Exercise brief ▸ Please take the records that follow and repeat exactly the lines starting with the line with "You are a GUI" and going on through the line with "Amis & Akatemia (734, 191)".

Input for this task ▸

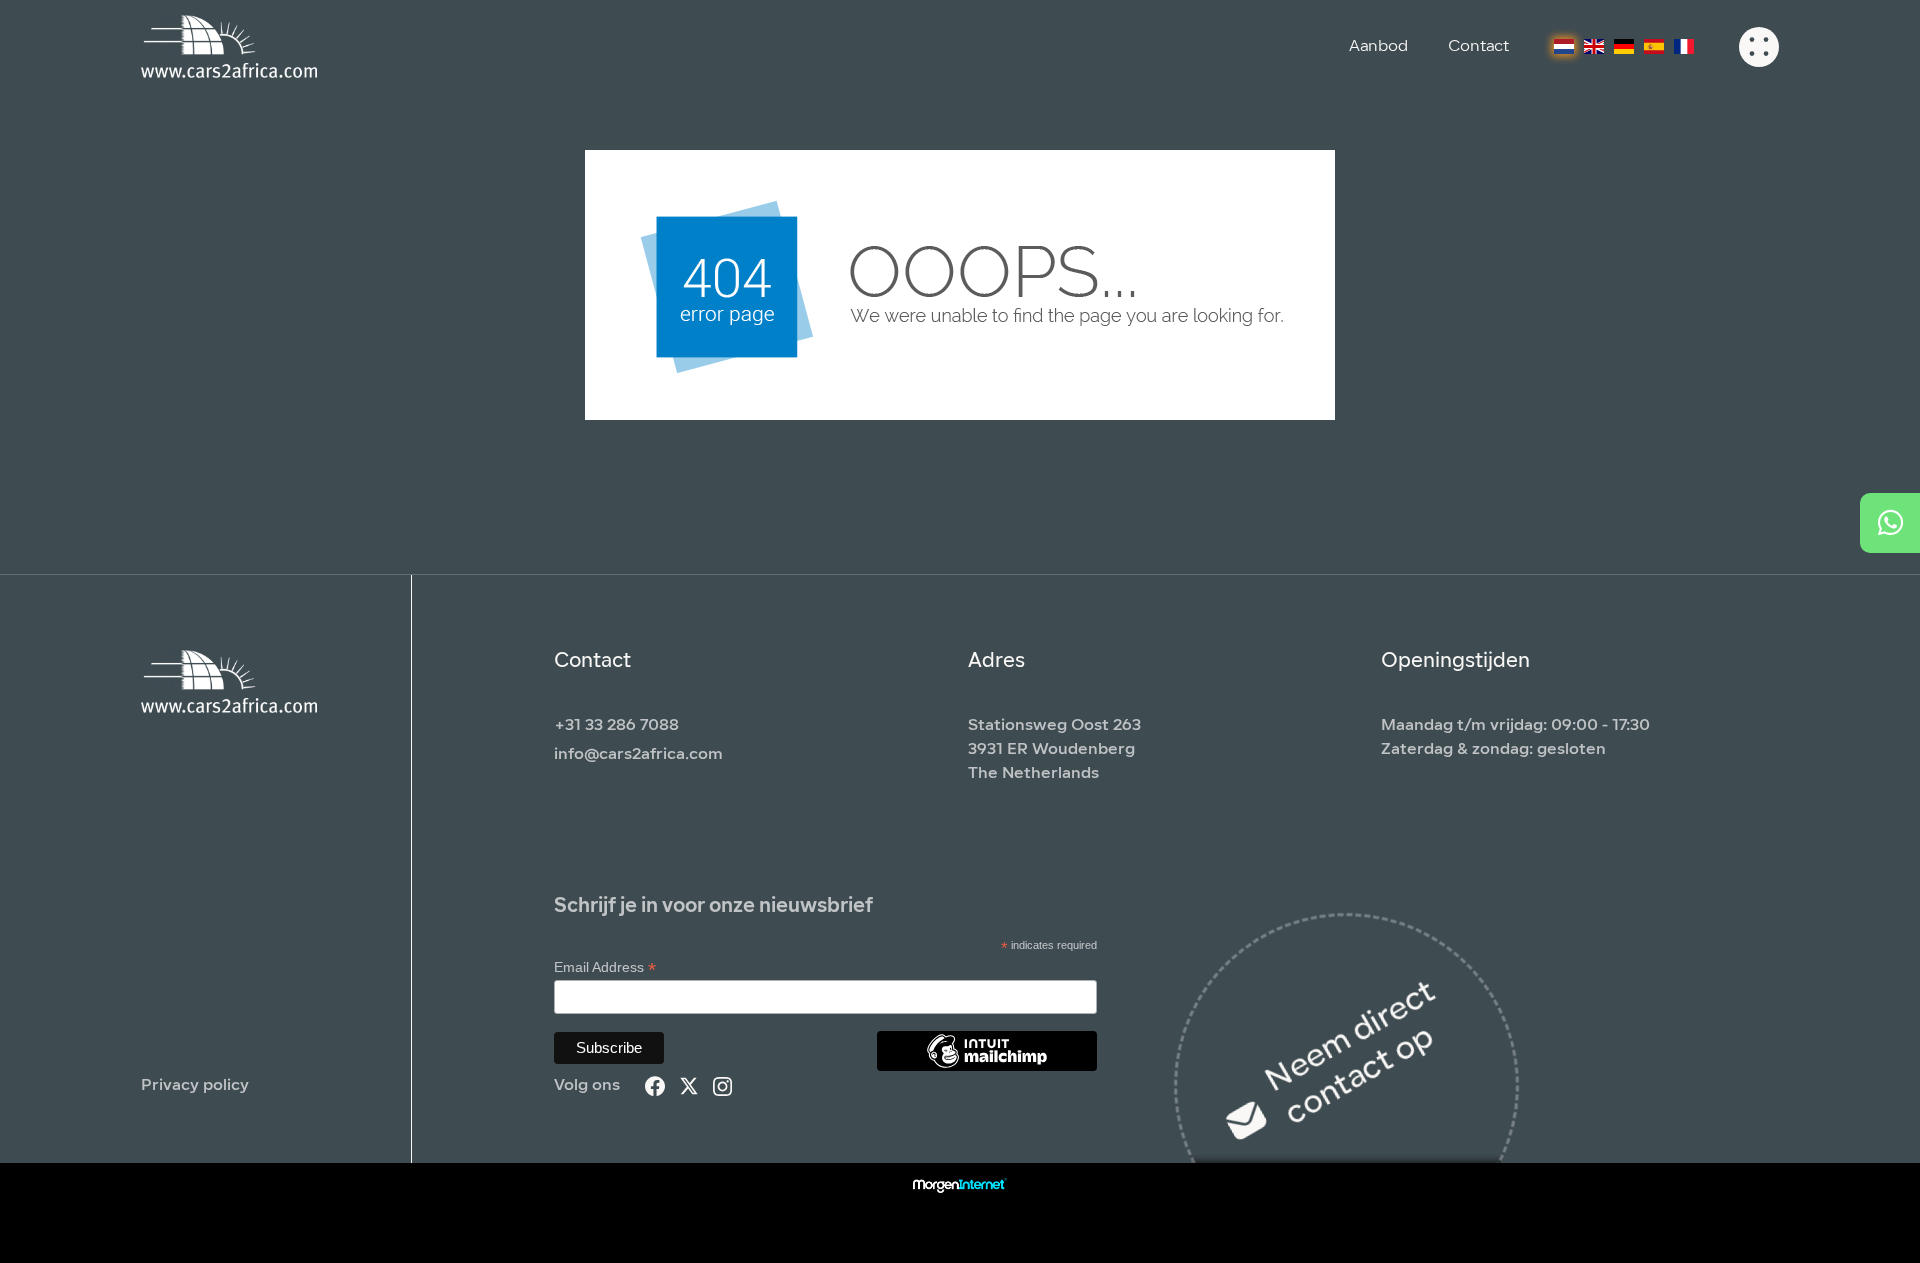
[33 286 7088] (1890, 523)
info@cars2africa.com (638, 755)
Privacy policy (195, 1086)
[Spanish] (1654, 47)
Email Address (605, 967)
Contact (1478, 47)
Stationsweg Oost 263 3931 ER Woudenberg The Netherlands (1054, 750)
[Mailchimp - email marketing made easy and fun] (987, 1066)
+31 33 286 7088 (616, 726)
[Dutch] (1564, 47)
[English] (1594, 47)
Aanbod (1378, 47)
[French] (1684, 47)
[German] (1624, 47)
==
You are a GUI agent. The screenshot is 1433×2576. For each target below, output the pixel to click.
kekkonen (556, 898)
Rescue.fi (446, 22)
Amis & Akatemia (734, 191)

Expected answer ▸
You are a GUI agent. The screenshot is 1433×2576. For each target below, output the pixel to click.
kekkonen (556, 898)
Rescue.fi (446, 22)
Amis & Akatemia (734, 191)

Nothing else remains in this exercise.